Data supplied below:

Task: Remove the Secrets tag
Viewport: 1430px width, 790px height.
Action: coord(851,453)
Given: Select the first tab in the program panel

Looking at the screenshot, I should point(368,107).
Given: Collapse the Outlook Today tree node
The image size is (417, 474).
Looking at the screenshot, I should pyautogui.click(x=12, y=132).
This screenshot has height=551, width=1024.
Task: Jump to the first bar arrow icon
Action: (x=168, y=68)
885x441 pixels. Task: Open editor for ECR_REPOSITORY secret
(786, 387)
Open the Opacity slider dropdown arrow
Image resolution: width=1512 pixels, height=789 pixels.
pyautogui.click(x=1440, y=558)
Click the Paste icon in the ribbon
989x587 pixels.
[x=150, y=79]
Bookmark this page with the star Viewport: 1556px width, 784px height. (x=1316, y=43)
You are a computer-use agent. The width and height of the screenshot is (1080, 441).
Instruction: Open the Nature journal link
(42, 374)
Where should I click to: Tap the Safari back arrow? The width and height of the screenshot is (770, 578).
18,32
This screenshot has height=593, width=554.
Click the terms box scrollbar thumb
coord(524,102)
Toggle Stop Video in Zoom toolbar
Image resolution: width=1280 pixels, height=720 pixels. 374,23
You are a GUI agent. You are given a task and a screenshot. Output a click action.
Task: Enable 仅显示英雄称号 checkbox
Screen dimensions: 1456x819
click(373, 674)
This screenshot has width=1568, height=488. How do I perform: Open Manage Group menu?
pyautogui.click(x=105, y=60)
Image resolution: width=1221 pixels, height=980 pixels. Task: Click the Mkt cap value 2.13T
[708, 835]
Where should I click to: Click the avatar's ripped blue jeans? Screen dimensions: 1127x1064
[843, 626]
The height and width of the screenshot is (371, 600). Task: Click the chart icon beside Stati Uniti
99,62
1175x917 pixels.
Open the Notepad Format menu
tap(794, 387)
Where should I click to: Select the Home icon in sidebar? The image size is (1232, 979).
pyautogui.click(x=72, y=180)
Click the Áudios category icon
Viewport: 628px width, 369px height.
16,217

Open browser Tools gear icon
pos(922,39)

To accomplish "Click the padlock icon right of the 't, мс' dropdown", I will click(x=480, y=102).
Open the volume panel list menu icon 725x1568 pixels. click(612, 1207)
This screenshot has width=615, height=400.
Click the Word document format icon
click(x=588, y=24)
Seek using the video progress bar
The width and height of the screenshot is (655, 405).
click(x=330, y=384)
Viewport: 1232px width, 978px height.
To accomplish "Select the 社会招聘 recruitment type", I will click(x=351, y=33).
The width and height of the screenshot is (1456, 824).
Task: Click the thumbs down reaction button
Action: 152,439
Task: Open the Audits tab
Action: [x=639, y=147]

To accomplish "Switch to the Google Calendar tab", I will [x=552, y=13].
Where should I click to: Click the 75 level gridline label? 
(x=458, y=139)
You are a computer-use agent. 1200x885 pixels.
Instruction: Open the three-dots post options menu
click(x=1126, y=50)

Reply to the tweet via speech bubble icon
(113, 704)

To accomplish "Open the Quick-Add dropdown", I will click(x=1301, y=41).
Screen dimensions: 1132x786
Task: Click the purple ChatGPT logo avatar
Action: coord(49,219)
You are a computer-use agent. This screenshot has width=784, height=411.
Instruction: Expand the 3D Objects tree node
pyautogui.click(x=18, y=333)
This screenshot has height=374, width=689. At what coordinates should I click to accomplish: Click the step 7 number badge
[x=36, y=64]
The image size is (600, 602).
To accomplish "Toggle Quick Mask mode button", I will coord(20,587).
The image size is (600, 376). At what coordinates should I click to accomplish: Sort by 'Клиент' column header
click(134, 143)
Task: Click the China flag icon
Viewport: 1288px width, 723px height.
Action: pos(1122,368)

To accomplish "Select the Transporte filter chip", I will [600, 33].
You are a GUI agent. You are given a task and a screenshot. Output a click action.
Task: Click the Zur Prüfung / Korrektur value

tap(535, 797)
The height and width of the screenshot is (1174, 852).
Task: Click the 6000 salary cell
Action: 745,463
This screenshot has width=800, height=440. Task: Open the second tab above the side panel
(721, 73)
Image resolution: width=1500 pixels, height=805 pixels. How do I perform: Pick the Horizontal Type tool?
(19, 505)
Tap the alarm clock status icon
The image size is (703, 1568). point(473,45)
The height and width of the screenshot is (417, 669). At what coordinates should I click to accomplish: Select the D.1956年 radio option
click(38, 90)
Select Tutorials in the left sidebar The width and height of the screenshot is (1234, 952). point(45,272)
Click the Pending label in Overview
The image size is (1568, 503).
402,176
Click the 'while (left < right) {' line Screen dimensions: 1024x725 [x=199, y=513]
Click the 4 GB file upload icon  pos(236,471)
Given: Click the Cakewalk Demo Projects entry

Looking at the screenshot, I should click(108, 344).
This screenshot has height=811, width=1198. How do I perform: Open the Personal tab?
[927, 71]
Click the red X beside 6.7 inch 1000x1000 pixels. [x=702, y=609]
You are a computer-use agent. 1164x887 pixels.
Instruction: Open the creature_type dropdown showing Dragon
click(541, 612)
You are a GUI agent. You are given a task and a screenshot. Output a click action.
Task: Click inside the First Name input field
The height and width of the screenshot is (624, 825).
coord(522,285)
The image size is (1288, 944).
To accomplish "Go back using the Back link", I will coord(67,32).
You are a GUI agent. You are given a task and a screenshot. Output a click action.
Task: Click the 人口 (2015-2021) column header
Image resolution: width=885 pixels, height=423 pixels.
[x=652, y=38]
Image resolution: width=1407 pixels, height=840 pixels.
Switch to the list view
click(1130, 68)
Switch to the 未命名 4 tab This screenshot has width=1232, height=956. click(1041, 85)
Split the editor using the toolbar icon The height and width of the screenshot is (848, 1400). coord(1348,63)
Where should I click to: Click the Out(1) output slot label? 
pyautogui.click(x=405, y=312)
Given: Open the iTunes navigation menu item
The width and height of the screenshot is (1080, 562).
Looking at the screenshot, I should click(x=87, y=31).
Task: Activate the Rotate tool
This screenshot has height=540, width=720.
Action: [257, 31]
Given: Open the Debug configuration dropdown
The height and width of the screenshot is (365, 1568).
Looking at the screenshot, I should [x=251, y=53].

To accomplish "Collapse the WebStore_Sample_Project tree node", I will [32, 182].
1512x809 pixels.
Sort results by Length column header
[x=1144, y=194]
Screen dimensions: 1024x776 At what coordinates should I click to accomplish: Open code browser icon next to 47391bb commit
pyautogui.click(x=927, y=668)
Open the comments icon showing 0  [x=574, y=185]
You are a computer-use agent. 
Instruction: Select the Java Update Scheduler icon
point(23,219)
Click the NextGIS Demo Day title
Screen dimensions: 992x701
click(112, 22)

End of Data supplied.

● **Task item**
Would you reproduce the material above exactly as it reads?

● **Answer space**
Task: Remove the Secrets tag
Viewport: 1430px width, 790px height.
Action: coord(851,453)
Given: Select the first tab in the program panel

Looking at the screenshot, I should point(368,107).
Given: Collapse the Outlook Today tree node
The image size is (417, 474).
Looking at the screenshot, I should pyautogui.click(x=12, y=132).
This screenshot has height=551, width=1024.
Task: Jump to the first bar arrow icon
Action: (x=168, y=68)
885x441 pixels. Task: Open editor for ECR_REPOSITORY secret
(786, 387)
Open the Opacity slider dropdown arrow
Image resolution: width=1512 pixels, height=789 pixels.
pyautogui.click(x=1440, y=558)
Click the Paste icon in the ribbon
989x587 pixels.
[x=150, y=79]
Bookmark this page with the star Viewport: 1556px width, 784px height. (x=1316, y=43)
You are a computer-use agent. The width and height of the screenshot is (1080, 441).
Instruction: Open the Nature journal link
(42, 374)
Where should I click to: Tap the Safari back arrow? The width and height of the screenshot is (770, 578).
18,32
This screenshot has height=593, width=554.
Click the terms box scrollbar thumb
coord(524,102)
Toggle Stop Video in Zoom toolbar
Image resolution: width=1280 pixels, height=720 pixels. 374,23
You are a GUI agent. You are given a task and a screenshot. Output a click action.
Task: Enable 仅显示英雄称号 checkbox
Screen dimensions: 1456x819
click(373, 674)
This screenshot has width=1568, height=488. How do I perform: Open Manage Group menu?
pyautogui.click(x=105, y=60)
Image resolution: width=1221 pixels, height=980 pixels. Task: Click the Mkt cap value 2.13T
[708, 835]
Where should I click to: Click the avatar's ripped blue jeans? Screen dimensions: 1127x1064
[843, 626]
The height and width of the screenshot is (371, 600). Task: Click the chart icon beside Stati Uniti
99,62
1175x917 pixels.
Open the Notepad Format menu
tap(794, 387)
Where should I click to: Select the Home icon in sidebar? The image size is (1232, 979).
pyautogui.click(x=72, y=180)
Click the Áudios category icon
Viewport: 628px width, 369px height.
16,217

Open browser Tools gear icon
pos(922,39)

To accomplish "Click the padlock icon right of the 't, мс' dropdown", I will click(x=480, y=102).
Open the volume panel list menu icon 725x1568 pixels. click(612, 1207)
This screenshot has width=615, height=400.
Click the Word document format icon
click(x=588, y=24)
Seek using the video progress bar
The width and height of the screenshot is (655, 405).
click(x=330, y=384)
Viewport: 1232px width, 978px height.
To accomplish "Select the 社会招聘 recruitment type", I will click(x=351, y=33).
The width and height of the screenshot is (1456, 824).
Task: Click the thumbs down reaction button
Action: 152,439
Task: Open the Audits tab
Action: [x=639, y=147]

To accomplish "Switch to the Google Calendar tab", I will [x=552, y=13].
Where should I click to: Click the 75 level gridline label? 
(x=458, y=139)
You are a computer-use agent. 1200x885 pixels.
Instruction: Open the three-dots post options menu
click(x=1126, y=50)

Reply to the tweet via speech bubble icon
(113, 704)

To accomplish "Open the Quick-Add dropdown", I will click(x=1301, y=41).
Screen dimensions: 1132x786
Task: Click the purple ChatGPT logo avatar
Action: coord(49,219)
You are a computer-use agent. This screenshot has width=784, height=411.
Instruction: Expand the 3D Objects tree node
pyautogui.click(x=18, y=333)
This screenshot has height=374, width=689. At what coordinates should I click to accomplish: Click the step 7 number badge
[x=36, y=64]
The image size is (600, 602).
To accomplish "Toggle Quick Mask mode button", I will coord(20,587).
The image size is (600, 376). At what coordinates should I click to accomplish: Sort by 'Клиент' column header
click(134, 143)
Task: Click the China flag icon
Viewport: 1288px width, 723px height.
Action: pos(1122,368)

To accomplish "Select the Transporte filter chip", I will [600, 33].
You are a GUI agent. You are given a task and a screenshot. Output a click action.
Task: Click the Zur Prüfung / Korrektur value

tap(535, 797)
The height and width of the screenshot is (1174, 852).
Task: Click the 6000 salary cell
Action: 745,463
This screenshot has width=800, height=440. Task: Open the second tab above the side panel
(721, 73)
Image resolution: width=1500 pixels, height=805 pixels. How do I perform: Pick the Horizontal Type tool?
(19, 505)
Tap the alarm clock status icon
The image size is (703, 1568). point(473,45)
The height and width of the screenshot is (417, 669). At what coordinates should I click to accomplish: Select the D.1956年 radio option
click(38, 90)
Select Tutorials in the left sidebar The width and height of the screenshot is (1234, 952). point(45,272)
Click the Pending label in Overview
The image size is (1568, 503).
402,176
Click the 'while (left < right) {' line Screen dimensions: 1024x725 [x=199, y=513]
Click the 4 GB file upload icon  pos(236,471)
Given: Click the Cakewalk Demo Projects entry

Looking at the screenshot, I should click(108, 344).
This screenshot has height=811, width=1198. How do I perform: Open the Personal tab?
[927, 71]
Click the red X beside 6.7 inch 1000x1000 pixels. [x=702, y=609]
You are a computer-use agent. 1164x887 pixels.
Instruction: Open the creature_type dropdown showing Dragon
click(541, 612)
You are a GUI agent. You are given a task and a screenshot. Output a click action.
Task: Click inside the First Name input field
The height and width of the screenshot is (624, 825).
coord(522,285)
The image size is (1288, 944).
To accomplish "Go back using the Back link", I will coord(67,32).
You are a GUI agent. You are given a task and a screenshot. Output a click action.
Task: Click the 人口 (2015-2021) column header
Image resolution: width=885 pixels, height=423 pixels.
[x=652, y=38]
Image resolution: width=1407 pixels, height=840 pixels.
Switch to the list view
click(1130, 68)
Switch to the 未命名 4 tab This screenshot has width=1232, height=956. click(1041, 85)
Split the editor using the toolbar icon The height and width of the screenshot is (848, 1400). coord(1348,63)
Where should I click to: Click the Out(1) output slot label? 
pyautogui.click(x=405, y=312)
Given: Open the iTunes navigation menu item
The width and height of the screenshot is (1080, 562).
Looking at the screenshot, I should click(x=87, y=31).
Task: Activate the Rotate tool
This screenshot has height=540, width=720.
Action: [257, 31]
Given: Open the Debug configuration dropdown
The height and width of the screenshot is (365, 1568).
Looking at the screenshot, I should [x=251, y=53].

To accomplish "Collapse the WebStore_Sample_Project tree node", I will [32, 182].
1512x809 pixels.
Sort results by Length column header
[x=1144, y=194]
Screen dimensions: 1024x776 At what coordinates should I click to accomplish: Open code browser icon next to 47391bb commit
pyautogui.click(x=927, y=668)
Open the comments icon showing 0  [x=574, y=185]
You are a computer-use agent. 
Instruction: Select the Java Update Scheduler icon
point(23,219)
Click the NextGIS Demo Day title
Screen dimensions: 992x701
click(112, 22)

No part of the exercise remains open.